**EXERCISE 1:** Reproduce the Claude Code guide word for word, from "While everyone else" up to and including "a marketer’s lens.".
**EXERCISE 2:** According to the Claude Code guide, which operating systems does Claude Code run on?
BEGIN DOCUMENT PASSAGE
Over the holiday break, my feed was flooded with builders shipping projects using Claude Code. And if I’m being honest? I felt behind.
While everyone else was using the downtime to experiment, I was watching it unfold thinking, “Alright… I need to catch up.” So over the last few weeks, I did exactly that and went deep and stress-tested it through a marketer’s lens.
Because the thing is right now, most of the tutorials and videos coming out about Claude Code are built for developers, but most of you aren’t trying to become developers.
And since the long-form written guide I did on using Lovable to vibe code an ROI calculator was such a hit, I’m going back to the well with another long-form written guide.
So, without further ado, let’s dive in!
This week’s Stack:
• 1 deep dive: A marketer-friendly guide to getting started with Claude Code
• 1 prompt: Turn AI drafts into authentic, human-feeling content
• 1 tool: Transform yourself into any character with Krea
• 3 resources: AI model routing, scrappy UGC systems, the future of AI-enabled sales
• 3 jobs: Growth, marketing automation, and AI-native GTM roles
Let’s go!
Deep Dive: The Marketer’s Blueprint for Claude Code
First, you might be wondering what is cloud code and why should marketers care? Unlike the Claude chatbot you may have used at Claude.ai (the app), Claude Code can read files on your computer, create new ones, browse the web, and execute complex multi-step workflows without you copying and pasting anything. You describe a task in natural language, and it does the work. And it runs on macOS, Windows, and Linux.
For example:
You can drop a CSV of campaign performance data into a folder, type “analyze my Q4 campaign results by channel and create a report with recommendations,” and Claude Code will read the file, crunch the numbers, and output a polished markdown report.
You can point it at a folder of customer interview transcripts and ask it to extract the top objections your sales team faces, then generate a content calendar addressing each one.
END DOCUMENT PASSAGE
BEGIN DATASET ENTRIES
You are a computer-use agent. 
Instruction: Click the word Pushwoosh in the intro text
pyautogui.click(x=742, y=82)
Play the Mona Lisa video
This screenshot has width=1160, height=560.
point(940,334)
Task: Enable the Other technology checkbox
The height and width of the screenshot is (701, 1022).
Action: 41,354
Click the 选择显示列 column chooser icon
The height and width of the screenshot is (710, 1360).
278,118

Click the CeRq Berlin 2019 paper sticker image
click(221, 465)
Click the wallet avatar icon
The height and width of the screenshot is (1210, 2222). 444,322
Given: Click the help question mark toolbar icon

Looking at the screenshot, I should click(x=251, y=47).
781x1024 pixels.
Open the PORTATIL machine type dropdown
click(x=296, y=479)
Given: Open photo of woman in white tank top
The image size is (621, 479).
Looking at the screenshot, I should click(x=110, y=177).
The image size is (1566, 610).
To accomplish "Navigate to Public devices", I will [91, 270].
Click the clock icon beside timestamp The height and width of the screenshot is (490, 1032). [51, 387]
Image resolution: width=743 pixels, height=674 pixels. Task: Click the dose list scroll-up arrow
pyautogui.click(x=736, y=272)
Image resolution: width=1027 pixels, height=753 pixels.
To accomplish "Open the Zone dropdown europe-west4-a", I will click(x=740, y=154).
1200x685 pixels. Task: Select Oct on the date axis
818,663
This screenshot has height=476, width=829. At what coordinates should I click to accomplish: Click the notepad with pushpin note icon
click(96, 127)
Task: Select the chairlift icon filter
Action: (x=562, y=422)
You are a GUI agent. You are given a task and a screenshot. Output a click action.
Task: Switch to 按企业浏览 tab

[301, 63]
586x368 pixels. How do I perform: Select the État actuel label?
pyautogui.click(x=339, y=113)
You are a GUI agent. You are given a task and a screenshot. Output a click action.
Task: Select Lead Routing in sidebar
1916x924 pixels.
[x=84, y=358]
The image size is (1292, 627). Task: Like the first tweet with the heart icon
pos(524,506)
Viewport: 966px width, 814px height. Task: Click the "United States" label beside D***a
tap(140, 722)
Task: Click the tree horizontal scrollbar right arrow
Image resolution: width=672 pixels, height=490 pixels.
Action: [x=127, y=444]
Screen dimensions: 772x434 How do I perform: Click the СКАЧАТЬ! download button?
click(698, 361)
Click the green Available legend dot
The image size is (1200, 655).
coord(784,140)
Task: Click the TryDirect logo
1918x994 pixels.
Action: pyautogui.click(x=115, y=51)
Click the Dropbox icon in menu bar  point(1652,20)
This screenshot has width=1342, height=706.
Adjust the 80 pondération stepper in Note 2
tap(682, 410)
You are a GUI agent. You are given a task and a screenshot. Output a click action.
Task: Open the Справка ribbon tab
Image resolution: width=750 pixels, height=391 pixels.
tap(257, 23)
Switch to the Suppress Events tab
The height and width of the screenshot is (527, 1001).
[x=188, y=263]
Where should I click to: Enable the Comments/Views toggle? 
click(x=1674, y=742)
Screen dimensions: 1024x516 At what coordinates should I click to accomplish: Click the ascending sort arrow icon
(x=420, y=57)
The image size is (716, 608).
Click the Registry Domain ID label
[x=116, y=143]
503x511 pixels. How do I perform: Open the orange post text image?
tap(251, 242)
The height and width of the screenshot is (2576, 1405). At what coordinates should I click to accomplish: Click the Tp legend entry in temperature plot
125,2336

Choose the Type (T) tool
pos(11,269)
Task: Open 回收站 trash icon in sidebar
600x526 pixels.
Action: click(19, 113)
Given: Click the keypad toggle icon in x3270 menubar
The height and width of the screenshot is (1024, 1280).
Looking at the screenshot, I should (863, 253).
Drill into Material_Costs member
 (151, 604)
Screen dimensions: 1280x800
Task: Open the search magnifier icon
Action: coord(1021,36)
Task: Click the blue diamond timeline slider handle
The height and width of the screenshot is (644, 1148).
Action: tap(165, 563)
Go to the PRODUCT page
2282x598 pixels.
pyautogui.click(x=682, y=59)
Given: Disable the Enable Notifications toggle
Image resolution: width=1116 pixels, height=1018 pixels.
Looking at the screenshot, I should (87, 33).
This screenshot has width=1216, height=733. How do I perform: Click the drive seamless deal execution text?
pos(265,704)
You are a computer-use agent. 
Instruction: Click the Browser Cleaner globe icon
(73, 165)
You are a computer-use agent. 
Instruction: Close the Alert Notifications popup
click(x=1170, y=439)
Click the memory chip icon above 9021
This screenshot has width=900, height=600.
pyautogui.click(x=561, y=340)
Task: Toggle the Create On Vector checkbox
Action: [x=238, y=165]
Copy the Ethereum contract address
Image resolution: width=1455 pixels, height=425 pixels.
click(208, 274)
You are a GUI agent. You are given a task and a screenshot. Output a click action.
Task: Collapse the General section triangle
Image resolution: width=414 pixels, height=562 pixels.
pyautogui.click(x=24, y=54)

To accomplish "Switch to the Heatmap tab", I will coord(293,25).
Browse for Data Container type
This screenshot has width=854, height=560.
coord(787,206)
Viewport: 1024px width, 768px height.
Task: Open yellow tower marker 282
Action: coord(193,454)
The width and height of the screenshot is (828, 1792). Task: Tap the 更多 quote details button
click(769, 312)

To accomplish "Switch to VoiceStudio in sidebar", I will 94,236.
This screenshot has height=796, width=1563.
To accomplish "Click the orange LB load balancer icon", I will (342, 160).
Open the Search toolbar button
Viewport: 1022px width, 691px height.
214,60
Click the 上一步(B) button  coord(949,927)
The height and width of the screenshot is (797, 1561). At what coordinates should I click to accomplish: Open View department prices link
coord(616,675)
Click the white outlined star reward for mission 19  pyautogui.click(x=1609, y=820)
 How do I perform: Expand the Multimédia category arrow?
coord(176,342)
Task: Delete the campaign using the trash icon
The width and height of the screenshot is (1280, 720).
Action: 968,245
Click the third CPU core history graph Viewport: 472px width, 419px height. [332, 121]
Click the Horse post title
END DATASET ENTRIES
**TASK SOLUTION 1:**
While everyone else was using the downtime to experiment, I was watching it unfold thinking, “Alright… I need to catch up.” So over the last few weeks, I did exactly that and went deep and stress-tested it through a marketer’s lens.

**TASK SOLUTION 2:** macOS, Windows, and Linux.